Thanks for the use of the Royal Doulton logo on the sculptures are due to Fiskars Group, who very kindly agreed to this. The form of the sculptures is loosely based on that of the 1930's Doulton of Lambeth wash down closet. A 3D scan of this was taken from a toilet held in the collection at Crossness Pumping Station, and thanks are due to the Crossness Engines Trust who made this possible.
Richard Wentworth lives and works in London. He has played a leading role in New British Sculpture since the end of the 1970s. His work, encircling the notion of objects and their use as part of our day-to-day experiences, has altered the traditional definition of sculpture as well as photography. By transforming and manipulating industrial and/or found objects into works of art, Wentworth subverts their original function and extends our understanding of them by breaking the conventional system of classification. The sculptural arrangements play with the notion of ready-made and juxtaposition of objects that bear no relation to each other. Whereas in photography, as in the ongoing series Making Do and Getting By, Wentworth documents the everyday, paying attention to objects, occasional and involuntary geometries as well as uncanny situations that often go unnoticed.

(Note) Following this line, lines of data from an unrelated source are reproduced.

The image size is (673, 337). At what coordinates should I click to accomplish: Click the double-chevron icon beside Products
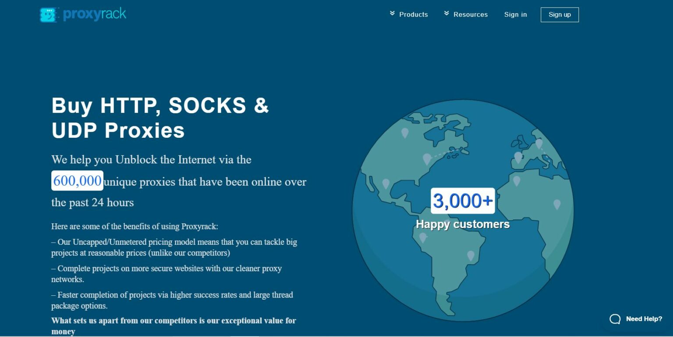pyautogui.click(x=392, y=14)
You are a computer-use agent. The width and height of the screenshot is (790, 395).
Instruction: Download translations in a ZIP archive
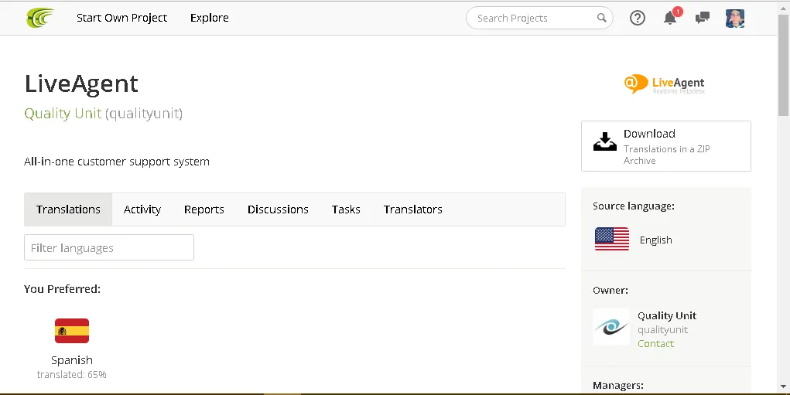(665, 146)
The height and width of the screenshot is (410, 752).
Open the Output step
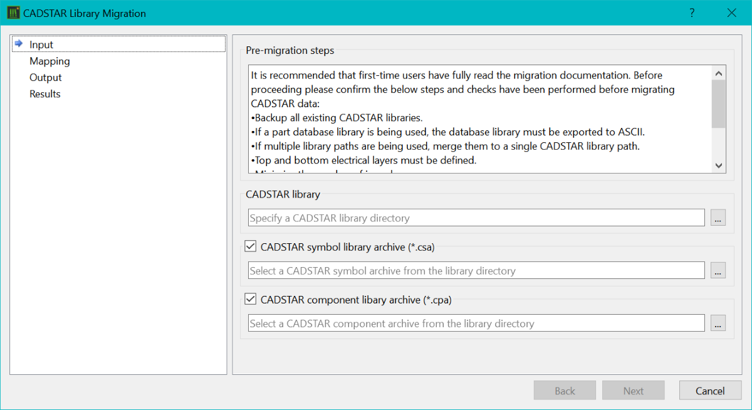click(46, 78)
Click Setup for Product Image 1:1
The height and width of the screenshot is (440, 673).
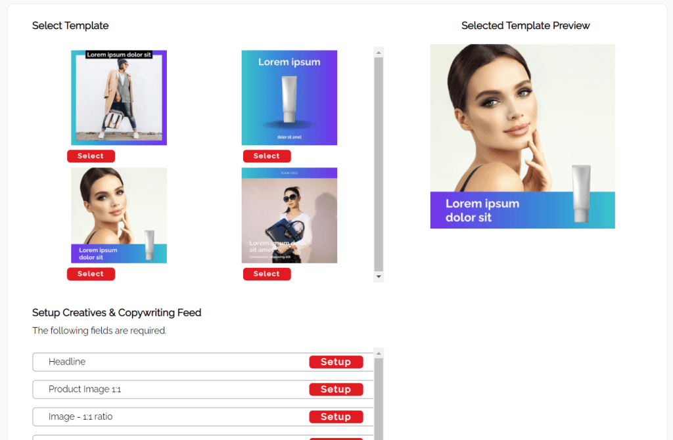tap(336, 389)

“I don’t do projects. I just work and my work takes all sorts of different forms.”
Recent exhibitions have been held at Prats Nogueras Blanchard, Barcelona (2024); Prats Nogueras Blanchard, Girona (2024); NoguerasBlanchard, Madrid (2019); SWG3, Glasgow with Victoria Miguel (2018); NoguerasBlanchard, Barcelona (2017); Galerie Azzedine Alaïa, Paris, France (2017); Indianapolis Museum of Art, IN, USA (2015); Bold Tendencies, Peckham, London (2015); 'Black Maria' (in collaboration with Gruppe), Kings Cross, London (2013); Whitechapel Gallery, London (2010). His work is held in a number of national and international public and private collections.